(Data entries)
* * * * * * * * *

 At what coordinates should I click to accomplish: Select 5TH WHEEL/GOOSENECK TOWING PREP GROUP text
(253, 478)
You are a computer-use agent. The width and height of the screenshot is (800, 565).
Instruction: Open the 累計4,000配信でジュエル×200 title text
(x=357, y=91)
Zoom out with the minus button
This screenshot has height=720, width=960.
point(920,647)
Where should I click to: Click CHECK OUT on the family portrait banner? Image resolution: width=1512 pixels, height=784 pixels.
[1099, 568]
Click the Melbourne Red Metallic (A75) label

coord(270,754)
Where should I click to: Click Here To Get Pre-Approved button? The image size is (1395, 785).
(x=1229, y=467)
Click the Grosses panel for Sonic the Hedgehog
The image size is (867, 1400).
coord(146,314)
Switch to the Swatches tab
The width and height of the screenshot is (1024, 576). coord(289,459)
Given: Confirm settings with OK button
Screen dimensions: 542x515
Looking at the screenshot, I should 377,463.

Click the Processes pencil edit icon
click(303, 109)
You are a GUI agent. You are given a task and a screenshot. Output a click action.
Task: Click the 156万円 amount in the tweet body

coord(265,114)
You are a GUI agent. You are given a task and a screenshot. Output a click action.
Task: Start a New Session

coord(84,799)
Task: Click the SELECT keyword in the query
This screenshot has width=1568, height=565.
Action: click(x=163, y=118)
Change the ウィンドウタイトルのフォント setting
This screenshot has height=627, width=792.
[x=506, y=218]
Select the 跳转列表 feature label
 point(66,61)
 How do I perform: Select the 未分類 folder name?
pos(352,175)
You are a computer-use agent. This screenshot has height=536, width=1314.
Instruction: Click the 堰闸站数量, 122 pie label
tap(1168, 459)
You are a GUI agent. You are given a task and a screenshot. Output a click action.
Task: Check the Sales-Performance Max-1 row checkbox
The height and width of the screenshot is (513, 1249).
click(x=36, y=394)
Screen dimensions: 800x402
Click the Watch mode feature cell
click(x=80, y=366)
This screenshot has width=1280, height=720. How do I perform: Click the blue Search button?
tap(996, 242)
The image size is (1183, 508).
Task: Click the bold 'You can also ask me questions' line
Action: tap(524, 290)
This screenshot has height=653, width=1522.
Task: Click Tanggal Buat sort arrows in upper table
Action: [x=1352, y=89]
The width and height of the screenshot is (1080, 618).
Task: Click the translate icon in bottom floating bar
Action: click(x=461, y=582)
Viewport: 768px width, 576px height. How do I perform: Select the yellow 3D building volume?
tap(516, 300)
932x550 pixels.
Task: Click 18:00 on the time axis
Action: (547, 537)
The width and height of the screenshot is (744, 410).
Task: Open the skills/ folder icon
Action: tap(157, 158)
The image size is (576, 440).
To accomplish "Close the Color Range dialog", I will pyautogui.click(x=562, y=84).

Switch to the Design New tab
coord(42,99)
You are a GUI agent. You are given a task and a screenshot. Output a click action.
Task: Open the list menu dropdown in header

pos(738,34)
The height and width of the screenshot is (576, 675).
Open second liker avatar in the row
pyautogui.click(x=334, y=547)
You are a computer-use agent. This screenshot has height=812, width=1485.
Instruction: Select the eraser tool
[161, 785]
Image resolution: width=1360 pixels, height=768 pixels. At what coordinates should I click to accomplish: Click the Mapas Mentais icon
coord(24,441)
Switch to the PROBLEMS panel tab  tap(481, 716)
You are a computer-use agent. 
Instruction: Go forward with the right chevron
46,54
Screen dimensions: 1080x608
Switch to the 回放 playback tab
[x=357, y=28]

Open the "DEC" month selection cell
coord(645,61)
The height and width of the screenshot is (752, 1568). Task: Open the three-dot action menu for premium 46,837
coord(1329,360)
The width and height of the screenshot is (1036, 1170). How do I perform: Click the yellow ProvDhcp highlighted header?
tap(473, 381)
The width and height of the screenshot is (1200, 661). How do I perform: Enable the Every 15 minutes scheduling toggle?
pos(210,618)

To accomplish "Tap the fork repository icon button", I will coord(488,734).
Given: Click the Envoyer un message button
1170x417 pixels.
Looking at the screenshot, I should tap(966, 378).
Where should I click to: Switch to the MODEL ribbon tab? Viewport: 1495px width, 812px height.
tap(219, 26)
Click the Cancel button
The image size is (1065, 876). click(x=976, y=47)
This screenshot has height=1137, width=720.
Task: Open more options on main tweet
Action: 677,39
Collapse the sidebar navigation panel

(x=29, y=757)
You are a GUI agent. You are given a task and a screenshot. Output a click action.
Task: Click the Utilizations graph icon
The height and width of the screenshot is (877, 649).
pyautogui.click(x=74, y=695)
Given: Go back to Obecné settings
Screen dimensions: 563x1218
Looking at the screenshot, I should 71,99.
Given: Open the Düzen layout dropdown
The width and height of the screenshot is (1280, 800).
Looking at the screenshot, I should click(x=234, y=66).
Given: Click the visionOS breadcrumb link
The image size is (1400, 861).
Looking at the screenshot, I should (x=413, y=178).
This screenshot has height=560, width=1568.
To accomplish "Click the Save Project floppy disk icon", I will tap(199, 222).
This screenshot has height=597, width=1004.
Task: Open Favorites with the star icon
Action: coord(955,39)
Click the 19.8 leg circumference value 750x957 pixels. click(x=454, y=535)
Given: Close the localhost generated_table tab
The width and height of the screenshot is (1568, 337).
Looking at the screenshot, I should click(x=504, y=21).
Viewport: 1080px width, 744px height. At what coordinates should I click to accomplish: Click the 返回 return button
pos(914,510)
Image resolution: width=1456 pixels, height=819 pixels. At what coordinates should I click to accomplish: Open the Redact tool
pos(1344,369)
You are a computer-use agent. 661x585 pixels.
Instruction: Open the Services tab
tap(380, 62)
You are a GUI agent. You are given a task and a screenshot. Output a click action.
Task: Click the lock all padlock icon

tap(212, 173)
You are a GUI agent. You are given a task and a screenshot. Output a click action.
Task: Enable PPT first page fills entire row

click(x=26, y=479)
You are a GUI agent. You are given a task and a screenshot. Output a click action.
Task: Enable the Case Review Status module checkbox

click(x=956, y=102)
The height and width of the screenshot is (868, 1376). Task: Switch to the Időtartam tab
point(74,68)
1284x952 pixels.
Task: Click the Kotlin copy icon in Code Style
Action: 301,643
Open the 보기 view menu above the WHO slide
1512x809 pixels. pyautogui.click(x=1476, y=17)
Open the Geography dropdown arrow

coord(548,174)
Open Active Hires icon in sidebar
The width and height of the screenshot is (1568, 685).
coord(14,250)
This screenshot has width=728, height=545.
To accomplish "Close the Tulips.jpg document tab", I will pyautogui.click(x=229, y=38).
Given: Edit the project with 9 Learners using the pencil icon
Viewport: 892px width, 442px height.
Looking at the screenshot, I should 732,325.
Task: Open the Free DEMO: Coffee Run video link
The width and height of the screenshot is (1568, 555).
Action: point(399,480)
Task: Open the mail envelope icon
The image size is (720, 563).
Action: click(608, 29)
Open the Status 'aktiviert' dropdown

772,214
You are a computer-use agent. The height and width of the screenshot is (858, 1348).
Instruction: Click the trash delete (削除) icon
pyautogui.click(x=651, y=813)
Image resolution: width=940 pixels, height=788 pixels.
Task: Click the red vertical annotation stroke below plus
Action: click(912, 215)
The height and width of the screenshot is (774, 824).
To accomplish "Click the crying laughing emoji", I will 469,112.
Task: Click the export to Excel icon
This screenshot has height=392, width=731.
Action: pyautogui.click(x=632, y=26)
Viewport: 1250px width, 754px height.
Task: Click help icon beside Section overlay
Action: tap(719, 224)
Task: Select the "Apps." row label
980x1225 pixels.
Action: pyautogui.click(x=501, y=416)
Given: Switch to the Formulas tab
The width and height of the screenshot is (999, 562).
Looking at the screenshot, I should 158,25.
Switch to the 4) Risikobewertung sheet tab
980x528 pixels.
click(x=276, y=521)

* * * * * * * * *

## WORK REQUIRED
Set down exactly the lines beginning at the one that holds "Task: Click the lock all padlock icon" and ending with the last line of the data.

## OUTPUT FOR THIS TASK
Task: Click the lock all padlock icon

tap(212, 173)
You are a GUI agent. You are given a task and a screenshot. Output a click action.
Task: Enable PPT first page fills entire row

click(x=26, y=479)
You are a GUI agent. You are given a task and a screenshot. Output a click action.
Task: Enable the Case Review Status module checkbox

click(x=956, y=102)
The height and width of the screenshot is (868, 1376). Task: Switch to the Időtartam tab
point(74,68)
1284x952 pixels.
Task: Click the Kotlin copy icon in Code Style
Action: 301,643
Open the 보기 view menu above the WHO slide
1512x809 pixels. pyautogui.click(x=1476, y=17)
Open the Geography dropdown arrow

coord(548,174)
Open Active Hires icon in sidebar
The width and height of the screenshot is (1568, 685).
coord(14,250)
This screenshot has width=728, height=545.
To accomplish "Close the Tulips.jpg document tab", I will pyautogui.click(x=229, y=38).
Given: Edit the project with 9 Learners using the pencil icon
Viewport: 892px width, 442px height.
Looking at the screenshot, I should 732,325.
Task: Open the Free DEMO: Coffee Run video link
The width and height of the screenshot is (1568, 555).
Action: point(399,480)
Task: Open the mail envelope icon
The image size is (720, 563).
Action: click(608, 29)
Open the Status 'aktiviert' dropdown

772,214
You are a computer-use agent. The height and width of the screenshot is (858, 1348).
Instruction: Click the trash delete (削除) icon
pyautogui.click(x=651, y=813)
Image resolution: width=940 pixels, height=788 pixels.
Task: Click the red vertical annotation stroke below plus
Action: click(912, 215)
The height and width of the screenshot is (774, 824).
To accomplish "Click the crying laughing emoji", I will 469,112.
Task: Click the export to Excel icon
This screenshot has height=392, width=731.
Action: pyautogui.click(x=632, y=26)
Viewport: 1250px width, 754px height.
Task: Click help icon beside Section overlay
Action: tap(719, 224)
Task: Select the "Apps." row label
980x1225 pixels.
Action: pyautogui.click(x=501, y=416)
Given: Switch to the Formulas tab
The width and height of the screenshot is (999, 562).
Looking at the screenshot, I should 158,25.
Switch to the 4) Risikobewertung sheet tab
980x528 pixels.
click(x=276, y=521)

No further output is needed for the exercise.